Pour Mme ROSEMARY MCCARNEY (Canada) le tabou contre l’utilisation des armes chimiques a été brisé avec l’utilisation de substances toxiques comme armes en Syrie, en Iraq, en Malaisie et au Royaume-Uni. Elle a appelé tous les États à s’acquitter de leurs obligations en vertu de la Convention sur les armes chimiques et du droit international humanitaire. Elle a plus particulièrement exhorté la Syrie à déclarer et à détruire les agents chimiques qu’elle conserve. Elle a exhorté également la Fédération de Russie à déclarer son « programme offensif » auprès de l’Organisation pour l’interdiction des armes chimiques (OIAC).
Constatant que de nombreuses attaques chimiques en Syrie demeurent non attribuées en raison du veto opposé par la Russie au renouvellement du Mécanisme d’enquête conjoint au Conseil de sécurité, la représentante a accueilli favorablement la décision prise lors de la quatrième séance extraordinaire de la Conférence des États parties à la Convention sur les armes chimiques qui dote l’Organisation pour l’interdiction des armes chimiques (OIAC) d’un mandat visant à attribuer la responsabilité des attaques à l’arme chimique. Il est inacceptable pour les États parties de mépriser leurs obligations aux termes de la Convention, a-t-elle souligné. Pour sa part, le Canada a déjà fourni une contribution de 41 millions de dollars pour soutenir les efforts de destruction, de surveillance, de vérification et d’enquête sur les armes chimiques en Syrie, en Iraq et en Libye.

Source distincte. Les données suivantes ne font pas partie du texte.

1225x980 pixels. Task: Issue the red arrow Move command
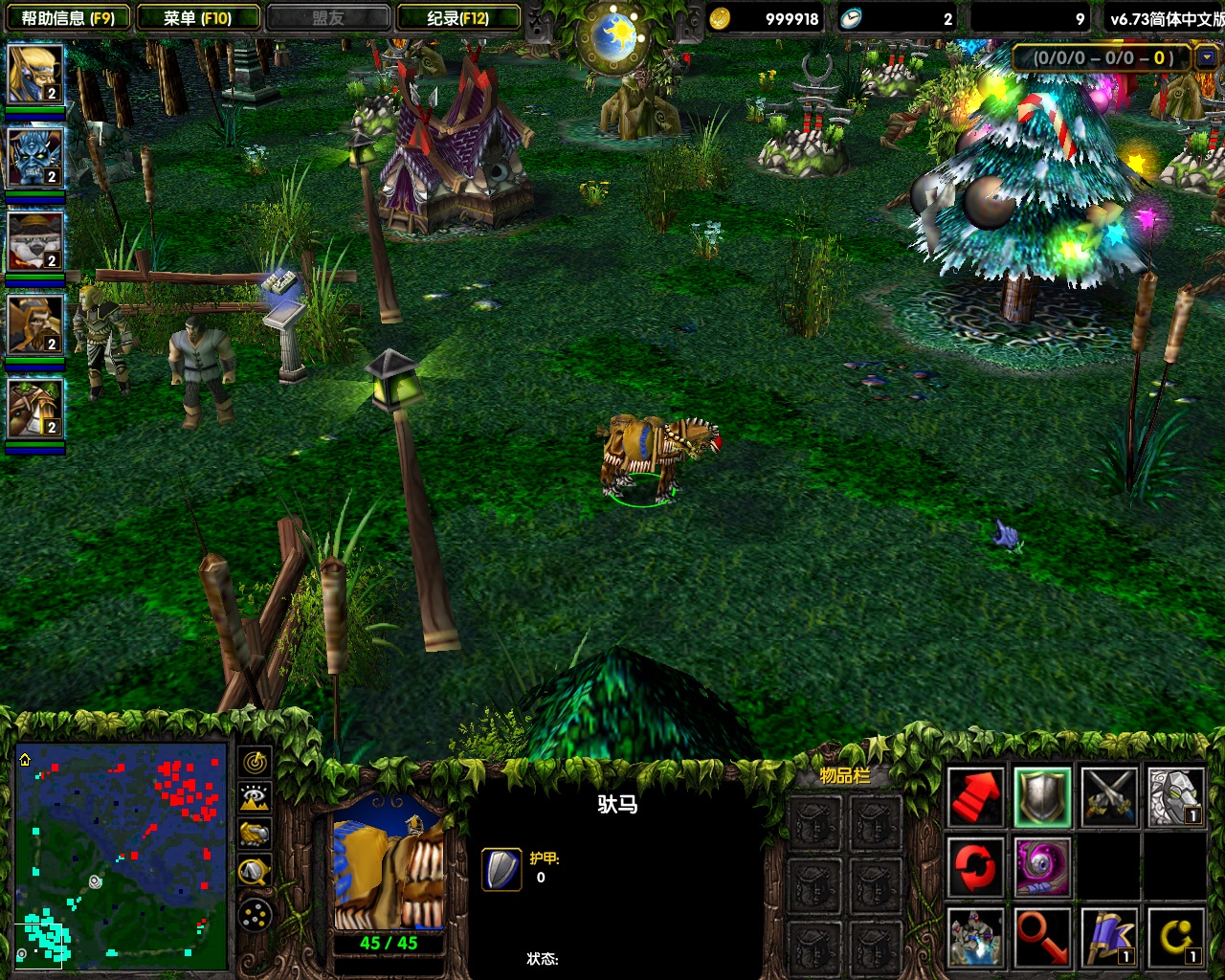coord(975,796)
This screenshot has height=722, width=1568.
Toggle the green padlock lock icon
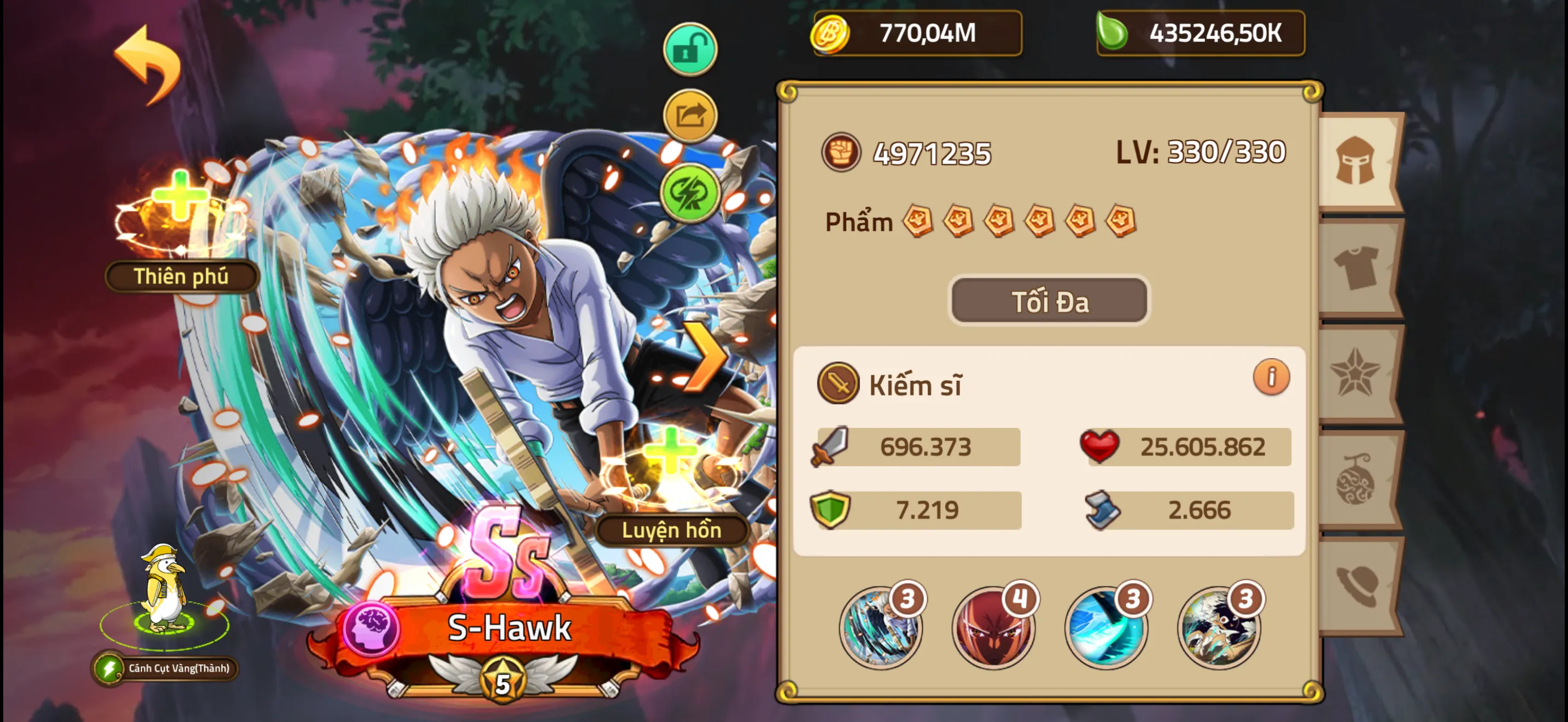689,50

M. BASSEM YEHIA HASSAN KASSEM HASSAN (Égypte) a rappelé que le Moyen-Orient est caractérisé par l’instabilité et des tensions qui découlent de guerres imposées. Il a insisté sur le fait que l’Égypte est partie au Traité sur la non-prolifération des armes nucléaires (TNP) et respecte ses obligations à ce titre. Toutefois, elle a regretté que la mesure pour la création d’une zone exempte d’armes nucléaires au Moyen-Orient n’ait toujours pas été suivie d’effet. L’Égypte souhaite que cette zone cesse d’être entravée par un pays.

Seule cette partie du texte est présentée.